Tout d’abord, un couple de lions chinois sculptés en pierre se trouve placé des deux côtés des escaliers d’accès à l’aile Sud. On raconte à leur sujet que les bateaux marchands chinois faisant route vers le Siam, chargeaient des blocs de pierre comme lest. Des sculpteurs présents sur ces bateaux auraient eu l’idée de sculpter les blocs et de façonner des lions. Une fois arrivés au Siam (Ayutthaya, Bangkok), ils vendaient leurs oeuvres sur place; les Siamois semblaient apprécier ces sculptures et les employèrent comme gardiens de temples. Ces lions-chiens sont toujours présents par paires, la femelle représentant le yin et le mâle le yang. Le lion mâle pose sa patte avant droite sur une boule. La femelle, elle, porte un lionceau représentant le cycle de la vie. Certains lions portent dans leur gueule une boule, sculptée dans la masse et impossible à sortir.
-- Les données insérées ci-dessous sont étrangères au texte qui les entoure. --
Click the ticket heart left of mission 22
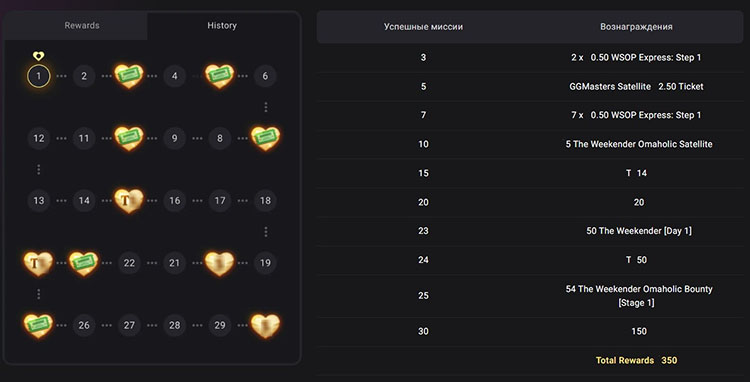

Deux autres lions, de style khmer, sont disposés devant l’entrée vers le premier étage de l’Aile Sud. Ces lions sont aussi d’origine mythique; toutefois, si les lions chinois se tiennent sur leurs quatre pattes et ont un aspect canin, les lions khmer sont en position assise, exhibent une crinière et ont le port fier et érigé tout en montrant leurs dents.

La troisième paire de lions, provenant d’Indrapura (2) au Champa (3), est exposée sur la galerie, à la gauche de la porte d’entrée de la Salle asiatique de l’Aile Sud; ils se tiennent sur leurs pattes de derrière, montrent leurs dents et ont un aspect menaçant.

La quatrième et dernière paire de lions se trouve dans la Salle javanaise; ce sont des lions de Borobodur (4), cadeau de l’administration coloniale néerlandaise au roi Rama V. On est frappé par l’aspect peu agressif de ces fauves, qui, tout en montrant leurs dents, semblent donner la patte gauche au spectateur.

L’ensemble de ces lions gardiens est sculpté dans la pierre, mais il existe aussi des sculptures en bronze et en fer.

Ces quatre paires de lions gardiens originaires d’Etats indianisés d’Asie du Sud-Est, inspirés par la connaissance indirecte que les artistes pouvaient avoir de ces félidés, sont un échantillon, sinon complet, du moins représentatif de la diversité des styles des sculptures.


(1) Métamorphose, transformation

(2) Indrapura, capitale d’une principauté du Champa au IXe s., est située dans l’actuel Viet Nam et s’appelle aujourd’hui Da Nang

(3) Le Champa était une fédération de principautés s’étendant le long de la côte Centre-Sud de l’actuel Viet Nam; cette fédération a été progressivement vaincue et absorbée par les Vietnamiens dans leur descente vers le Delta du Mékong

(4) Situé dans l’île de Java (Indonésie), Borobodur est connu comme étant le plus grand temple bouddhiste du monde


Cosimo Nocera est historien et guide du Musée national de Bangkok. Il a vécu et travaillé en Italie, Suisse et en Amérique andine (Pérou, Equateur et Bolivie). Après un long séjour en Asie du Sud-Est, il vit actuellement en Suisse française.